Amisulpride monotherapy may be a choice of maintenance treatment for patients with both bipolar I disorder and metabolic syndrome

To the Editor

Amisulpride is a second-generation antipsychotic (SGA) that is widely used to treat psychotic disorders with good response and few metabolic effects (Curran and Perry, 2001). However, few studies have reported the use of amisulpride to treat bipolar disorder. The present case demonstrated that moderate dosage amisulpride as monotherapy helped in the maintenance phase of bipolar disorder with metabolic syndrome.

A 23-year-old man experienced his first manic episode with psychotic symptoms when he was 20 years old (height, 165 cm; weight, 65 kg; body mass index [BMI]: 23.9; Young Mania Rating Scales [YMRS]: 46). The patient had poor drug compliance with recurrent manic episodes, and his medication was switched to olanzapine 10 mg/day monotherapy. Nevertheless, undesirable metabolic impact emerged during 6 months treatment, with body weight gain of 29 kg, to a total of 94 kg, and the development of type 2 diabetes mellitus (YMRS: 3–5; BMI: 34.5; HbA_lc: 9.3%). Because of these intolerable side effects, we substituted amisulpride 400 mg/day to treat his bipolar symptoms. Notably, the patient has maintained remission status under monotherapy with amisulpride 400 mg/day for the subsequent 2 years until now (YMRS: 3). His weight dropped to 84 kg, and he has experienced less hyperglycemia.

This case illustrates that maintenance therapy for bipolar disorder is challenging in clinical practice. SGAs (e.g. olanzapine, aripiprazole and quetiapine) are used as monotherapy for maintenance of bipolar disorder (Grunze et al., 2013), but the exact mechanism of action remains controversial and few studies have long-term clinical data.

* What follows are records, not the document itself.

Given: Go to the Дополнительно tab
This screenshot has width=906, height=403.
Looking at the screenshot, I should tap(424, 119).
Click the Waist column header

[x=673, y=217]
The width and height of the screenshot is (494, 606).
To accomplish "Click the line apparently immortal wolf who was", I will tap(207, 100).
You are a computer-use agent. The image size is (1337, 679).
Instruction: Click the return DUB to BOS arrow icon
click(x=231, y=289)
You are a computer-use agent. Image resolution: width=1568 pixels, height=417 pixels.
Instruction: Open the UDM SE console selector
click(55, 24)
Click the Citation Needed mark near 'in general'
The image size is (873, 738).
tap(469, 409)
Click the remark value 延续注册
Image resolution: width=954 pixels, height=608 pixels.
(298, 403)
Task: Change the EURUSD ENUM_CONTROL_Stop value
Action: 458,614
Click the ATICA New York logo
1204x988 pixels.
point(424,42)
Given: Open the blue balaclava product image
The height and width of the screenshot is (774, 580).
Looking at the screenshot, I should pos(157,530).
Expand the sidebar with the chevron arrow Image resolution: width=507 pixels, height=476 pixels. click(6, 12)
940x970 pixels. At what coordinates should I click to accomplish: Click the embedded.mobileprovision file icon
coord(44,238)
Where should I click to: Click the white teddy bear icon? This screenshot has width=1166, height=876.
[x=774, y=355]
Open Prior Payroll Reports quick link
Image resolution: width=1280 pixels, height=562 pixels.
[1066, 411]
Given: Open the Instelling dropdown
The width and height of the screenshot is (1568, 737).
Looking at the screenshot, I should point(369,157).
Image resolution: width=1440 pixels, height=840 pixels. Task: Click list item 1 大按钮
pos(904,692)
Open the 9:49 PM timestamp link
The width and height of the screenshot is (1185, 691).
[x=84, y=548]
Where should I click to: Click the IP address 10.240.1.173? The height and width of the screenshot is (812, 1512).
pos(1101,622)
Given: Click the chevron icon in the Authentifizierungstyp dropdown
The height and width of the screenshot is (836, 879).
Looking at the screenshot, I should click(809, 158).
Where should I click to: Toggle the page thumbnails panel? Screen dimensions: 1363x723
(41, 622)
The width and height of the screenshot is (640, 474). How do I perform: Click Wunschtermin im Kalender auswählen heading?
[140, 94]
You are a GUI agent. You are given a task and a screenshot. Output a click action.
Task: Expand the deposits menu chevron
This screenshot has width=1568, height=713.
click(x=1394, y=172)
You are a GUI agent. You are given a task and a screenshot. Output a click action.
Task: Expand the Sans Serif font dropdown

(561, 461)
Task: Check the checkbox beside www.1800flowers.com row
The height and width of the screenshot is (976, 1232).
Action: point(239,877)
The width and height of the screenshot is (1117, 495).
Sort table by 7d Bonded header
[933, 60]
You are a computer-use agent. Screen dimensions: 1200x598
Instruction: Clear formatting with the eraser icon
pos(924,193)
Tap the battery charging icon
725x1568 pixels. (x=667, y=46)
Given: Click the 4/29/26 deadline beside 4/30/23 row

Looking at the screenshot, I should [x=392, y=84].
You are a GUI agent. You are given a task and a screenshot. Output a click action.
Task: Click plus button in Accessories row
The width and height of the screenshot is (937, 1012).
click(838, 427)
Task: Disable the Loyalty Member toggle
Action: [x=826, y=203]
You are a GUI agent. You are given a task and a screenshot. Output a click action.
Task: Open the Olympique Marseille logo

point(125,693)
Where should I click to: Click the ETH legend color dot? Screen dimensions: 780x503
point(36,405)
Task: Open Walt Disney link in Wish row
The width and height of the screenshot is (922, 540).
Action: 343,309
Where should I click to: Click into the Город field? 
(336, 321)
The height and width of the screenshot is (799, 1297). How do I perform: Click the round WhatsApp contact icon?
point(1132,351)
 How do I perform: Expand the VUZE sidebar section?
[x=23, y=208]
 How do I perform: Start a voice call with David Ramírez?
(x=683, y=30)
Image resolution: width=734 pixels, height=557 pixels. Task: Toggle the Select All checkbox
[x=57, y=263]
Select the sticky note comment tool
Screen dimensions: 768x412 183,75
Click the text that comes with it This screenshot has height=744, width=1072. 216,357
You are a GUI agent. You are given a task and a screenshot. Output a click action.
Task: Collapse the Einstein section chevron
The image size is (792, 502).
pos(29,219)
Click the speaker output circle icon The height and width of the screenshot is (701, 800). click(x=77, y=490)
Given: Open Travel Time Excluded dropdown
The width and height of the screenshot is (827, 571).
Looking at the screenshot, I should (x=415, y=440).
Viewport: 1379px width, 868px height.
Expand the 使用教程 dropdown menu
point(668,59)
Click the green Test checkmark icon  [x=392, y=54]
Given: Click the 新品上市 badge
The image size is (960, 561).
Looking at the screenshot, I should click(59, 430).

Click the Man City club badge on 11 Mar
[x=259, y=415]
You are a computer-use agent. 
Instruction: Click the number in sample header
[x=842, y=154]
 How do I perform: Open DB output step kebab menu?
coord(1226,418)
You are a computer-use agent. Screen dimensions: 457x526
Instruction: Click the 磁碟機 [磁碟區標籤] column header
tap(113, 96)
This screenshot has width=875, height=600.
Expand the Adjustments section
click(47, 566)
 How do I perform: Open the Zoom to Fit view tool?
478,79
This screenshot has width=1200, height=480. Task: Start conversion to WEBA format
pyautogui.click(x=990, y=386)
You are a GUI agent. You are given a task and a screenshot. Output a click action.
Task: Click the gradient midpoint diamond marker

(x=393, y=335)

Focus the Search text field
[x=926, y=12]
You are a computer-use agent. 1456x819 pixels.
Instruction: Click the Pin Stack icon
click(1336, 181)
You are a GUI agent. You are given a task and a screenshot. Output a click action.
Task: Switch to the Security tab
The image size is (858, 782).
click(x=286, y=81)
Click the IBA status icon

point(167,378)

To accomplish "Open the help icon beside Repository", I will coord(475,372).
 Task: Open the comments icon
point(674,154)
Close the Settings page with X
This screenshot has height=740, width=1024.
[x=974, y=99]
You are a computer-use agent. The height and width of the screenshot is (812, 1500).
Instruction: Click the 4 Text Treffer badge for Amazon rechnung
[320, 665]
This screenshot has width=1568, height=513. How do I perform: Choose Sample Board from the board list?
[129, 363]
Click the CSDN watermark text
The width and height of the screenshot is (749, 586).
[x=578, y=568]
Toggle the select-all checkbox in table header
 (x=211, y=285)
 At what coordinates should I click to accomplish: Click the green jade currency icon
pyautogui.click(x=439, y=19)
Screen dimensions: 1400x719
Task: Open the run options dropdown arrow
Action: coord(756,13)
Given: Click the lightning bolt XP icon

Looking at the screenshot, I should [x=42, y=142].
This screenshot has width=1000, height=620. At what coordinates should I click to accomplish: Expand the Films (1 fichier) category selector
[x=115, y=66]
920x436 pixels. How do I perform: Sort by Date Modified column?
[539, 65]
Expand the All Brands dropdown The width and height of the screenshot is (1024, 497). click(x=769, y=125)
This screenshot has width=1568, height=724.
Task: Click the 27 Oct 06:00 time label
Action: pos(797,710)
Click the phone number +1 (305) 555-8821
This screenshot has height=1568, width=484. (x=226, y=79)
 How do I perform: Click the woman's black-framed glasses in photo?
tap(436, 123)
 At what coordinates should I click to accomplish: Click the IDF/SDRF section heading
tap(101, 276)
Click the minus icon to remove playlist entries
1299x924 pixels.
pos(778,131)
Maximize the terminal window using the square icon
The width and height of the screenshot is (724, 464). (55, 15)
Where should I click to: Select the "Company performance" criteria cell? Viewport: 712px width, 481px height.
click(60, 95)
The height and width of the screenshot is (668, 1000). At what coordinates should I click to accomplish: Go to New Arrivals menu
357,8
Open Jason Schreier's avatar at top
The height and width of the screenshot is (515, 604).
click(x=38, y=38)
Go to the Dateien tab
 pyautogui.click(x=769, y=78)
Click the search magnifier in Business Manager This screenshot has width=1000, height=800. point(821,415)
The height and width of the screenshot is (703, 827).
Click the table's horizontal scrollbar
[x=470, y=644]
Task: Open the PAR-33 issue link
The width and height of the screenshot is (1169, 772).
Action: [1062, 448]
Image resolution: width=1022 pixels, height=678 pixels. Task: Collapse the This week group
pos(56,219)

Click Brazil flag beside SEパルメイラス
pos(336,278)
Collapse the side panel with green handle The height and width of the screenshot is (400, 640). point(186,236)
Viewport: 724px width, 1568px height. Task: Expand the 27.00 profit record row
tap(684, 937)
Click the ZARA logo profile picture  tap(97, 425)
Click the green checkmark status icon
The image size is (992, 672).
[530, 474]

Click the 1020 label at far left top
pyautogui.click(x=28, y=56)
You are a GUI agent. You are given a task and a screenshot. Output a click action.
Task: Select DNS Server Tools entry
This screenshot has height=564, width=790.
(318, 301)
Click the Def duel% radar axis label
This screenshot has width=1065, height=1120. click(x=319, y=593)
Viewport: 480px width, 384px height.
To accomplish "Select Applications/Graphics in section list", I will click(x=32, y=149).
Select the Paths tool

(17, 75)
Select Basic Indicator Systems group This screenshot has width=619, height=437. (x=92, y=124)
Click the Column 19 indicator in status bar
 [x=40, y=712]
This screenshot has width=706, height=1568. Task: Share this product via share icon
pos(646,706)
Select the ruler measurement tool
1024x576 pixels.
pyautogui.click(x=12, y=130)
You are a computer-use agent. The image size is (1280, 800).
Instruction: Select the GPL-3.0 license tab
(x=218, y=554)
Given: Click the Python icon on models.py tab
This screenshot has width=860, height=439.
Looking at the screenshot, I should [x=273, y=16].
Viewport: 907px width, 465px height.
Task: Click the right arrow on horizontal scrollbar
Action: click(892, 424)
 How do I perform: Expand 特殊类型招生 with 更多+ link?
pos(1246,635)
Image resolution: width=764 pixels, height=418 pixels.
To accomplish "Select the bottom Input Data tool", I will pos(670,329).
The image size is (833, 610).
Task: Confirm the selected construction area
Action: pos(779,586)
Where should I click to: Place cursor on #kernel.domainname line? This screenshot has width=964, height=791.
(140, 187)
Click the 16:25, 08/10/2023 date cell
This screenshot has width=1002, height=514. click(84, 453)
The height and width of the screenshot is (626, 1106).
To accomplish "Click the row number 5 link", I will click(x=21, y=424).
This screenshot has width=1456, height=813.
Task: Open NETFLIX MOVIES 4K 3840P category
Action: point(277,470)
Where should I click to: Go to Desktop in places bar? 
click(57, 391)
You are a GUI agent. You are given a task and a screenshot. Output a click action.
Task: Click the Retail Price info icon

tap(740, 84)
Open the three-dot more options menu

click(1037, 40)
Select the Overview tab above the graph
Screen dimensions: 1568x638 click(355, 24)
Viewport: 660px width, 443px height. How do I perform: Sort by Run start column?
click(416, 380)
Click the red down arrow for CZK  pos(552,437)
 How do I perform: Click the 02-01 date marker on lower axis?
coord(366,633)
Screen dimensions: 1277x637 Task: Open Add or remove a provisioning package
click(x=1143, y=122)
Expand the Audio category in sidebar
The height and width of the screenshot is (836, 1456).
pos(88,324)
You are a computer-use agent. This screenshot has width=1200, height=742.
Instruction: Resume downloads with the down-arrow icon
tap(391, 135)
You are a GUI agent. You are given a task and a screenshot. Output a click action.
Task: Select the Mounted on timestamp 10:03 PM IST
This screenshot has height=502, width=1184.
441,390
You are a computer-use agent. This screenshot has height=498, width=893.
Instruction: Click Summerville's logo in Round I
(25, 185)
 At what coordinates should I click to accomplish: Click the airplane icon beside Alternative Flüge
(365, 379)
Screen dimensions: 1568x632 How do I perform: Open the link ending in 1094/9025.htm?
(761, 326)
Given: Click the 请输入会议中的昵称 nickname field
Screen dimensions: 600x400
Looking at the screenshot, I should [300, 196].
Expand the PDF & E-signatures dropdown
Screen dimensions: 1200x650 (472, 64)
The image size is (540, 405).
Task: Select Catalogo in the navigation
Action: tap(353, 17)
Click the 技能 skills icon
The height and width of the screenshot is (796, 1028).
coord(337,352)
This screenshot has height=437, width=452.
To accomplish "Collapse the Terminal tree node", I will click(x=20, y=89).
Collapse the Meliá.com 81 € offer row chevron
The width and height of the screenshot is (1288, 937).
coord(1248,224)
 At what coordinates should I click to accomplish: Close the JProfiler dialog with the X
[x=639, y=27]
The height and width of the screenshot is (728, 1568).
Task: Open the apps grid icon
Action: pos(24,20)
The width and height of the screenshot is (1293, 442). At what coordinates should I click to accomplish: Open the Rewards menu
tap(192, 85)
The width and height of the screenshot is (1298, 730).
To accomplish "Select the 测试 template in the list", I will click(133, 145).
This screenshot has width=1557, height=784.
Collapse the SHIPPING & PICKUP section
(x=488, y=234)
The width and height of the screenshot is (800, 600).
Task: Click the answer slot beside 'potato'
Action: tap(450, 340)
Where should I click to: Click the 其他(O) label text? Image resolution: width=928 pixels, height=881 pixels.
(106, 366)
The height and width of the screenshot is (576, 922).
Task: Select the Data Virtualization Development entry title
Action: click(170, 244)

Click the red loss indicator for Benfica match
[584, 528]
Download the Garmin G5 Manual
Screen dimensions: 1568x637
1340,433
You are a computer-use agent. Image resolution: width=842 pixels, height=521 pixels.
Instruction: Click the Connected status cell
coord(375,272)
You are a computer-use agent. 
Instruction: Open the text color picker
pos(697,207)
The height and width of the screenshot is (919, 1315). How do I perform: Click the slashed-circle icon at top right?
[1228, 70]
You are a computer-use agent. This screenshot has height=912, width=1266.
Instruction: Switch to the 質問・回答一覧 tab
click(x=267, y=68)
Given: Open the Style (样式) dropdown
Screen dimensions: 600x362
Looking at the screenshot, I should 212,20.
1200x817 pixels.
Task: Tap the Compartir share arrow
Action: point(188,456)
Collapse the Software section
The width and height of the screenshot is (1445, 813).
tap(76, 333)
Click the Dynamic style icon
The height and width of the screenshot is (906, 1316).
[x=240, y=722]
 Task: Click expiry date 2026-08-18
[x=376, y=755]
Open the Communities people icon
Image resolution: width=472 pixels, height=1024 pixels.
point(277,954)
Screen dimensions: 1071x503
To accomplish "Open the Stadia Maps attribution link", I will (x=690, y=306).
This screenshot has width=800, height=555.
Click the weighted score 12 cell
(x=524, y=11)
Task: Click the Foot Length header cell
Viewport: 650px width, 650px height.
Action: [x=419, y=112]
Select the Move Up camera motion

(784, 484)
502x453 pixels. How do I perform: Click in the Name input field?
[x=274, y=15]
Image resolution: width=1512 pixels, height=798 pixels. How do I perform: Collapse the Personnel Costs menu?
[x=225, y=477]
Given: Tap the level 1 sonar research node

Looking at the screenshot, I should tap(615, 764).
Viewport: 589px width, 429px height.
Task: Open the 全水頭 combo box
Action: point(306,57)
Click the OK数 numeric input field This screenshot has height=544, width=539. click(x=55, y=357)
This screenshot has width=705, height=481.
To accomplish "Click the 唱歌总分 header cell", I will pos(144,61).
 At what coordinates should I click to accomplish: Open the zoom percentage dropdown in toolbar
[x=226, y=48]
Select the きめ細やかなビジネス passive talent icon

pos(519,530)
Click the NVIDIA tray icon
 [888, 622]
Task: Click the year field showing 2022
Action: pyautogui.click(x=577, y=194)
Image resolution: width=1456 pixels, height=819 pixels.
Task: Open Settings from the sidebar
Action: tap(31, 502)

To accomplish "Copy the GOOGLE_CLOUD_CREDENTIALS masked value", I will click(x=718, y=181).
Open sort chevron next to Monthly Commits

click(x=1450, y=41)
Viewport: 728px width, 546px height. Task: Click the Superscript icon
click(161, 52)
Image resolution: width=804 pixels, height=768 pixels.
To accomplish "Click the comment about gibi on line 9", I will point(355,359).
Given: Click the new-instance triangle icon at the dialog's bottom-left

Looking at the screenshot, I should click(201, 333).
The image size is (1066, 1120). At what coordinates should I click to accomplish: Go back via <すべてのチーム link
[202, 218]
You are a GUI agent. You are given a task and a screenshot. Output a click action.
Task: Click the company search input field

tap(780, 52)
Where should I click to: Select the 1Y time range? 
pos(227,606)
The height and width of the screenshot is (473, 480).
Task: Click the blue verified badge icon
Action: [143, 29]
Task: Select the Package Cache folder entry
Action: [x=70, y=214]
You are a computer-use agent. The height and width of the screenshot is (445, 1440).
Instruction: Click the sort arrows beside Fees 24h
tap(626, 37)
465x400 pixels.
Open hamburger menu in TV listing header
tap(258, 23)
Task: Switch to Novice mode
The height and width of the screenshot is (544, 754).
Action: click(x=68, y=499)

Amisulpride at moderate to high dosage (exceeding 400 mg) decreases dopaminergic transmission through preferentially antagonizing postsynaptic D2/D3 receptors (Curran and Perry, 2001). One study showed that amisulpride at an average dosage of 786 mg/day significantly improved acute manic symptoms of subjects following 6-week treatment (Vieta et al., 2005). Our case suggests some benefits for maintenance treatment of bipolar disorder. Given the highly selective D2 and D3 actions of amisulpride, we hypothesize that dopaminergic antagonism is an important mechanism for bipolar disorder maintenance.

Additionally, amisulpride has less risk of sedation, weight gain and diabetogenic effects than other SGAs (Curran and Perry, 2001). Thus, it can help to enhance patient drug compliance and enable maintenance treatment.

To our knowledge, this is the first report of amisulpride as monotherapy in maintenance treatment for a patient with bipolar I disorder and metabolic syndrome.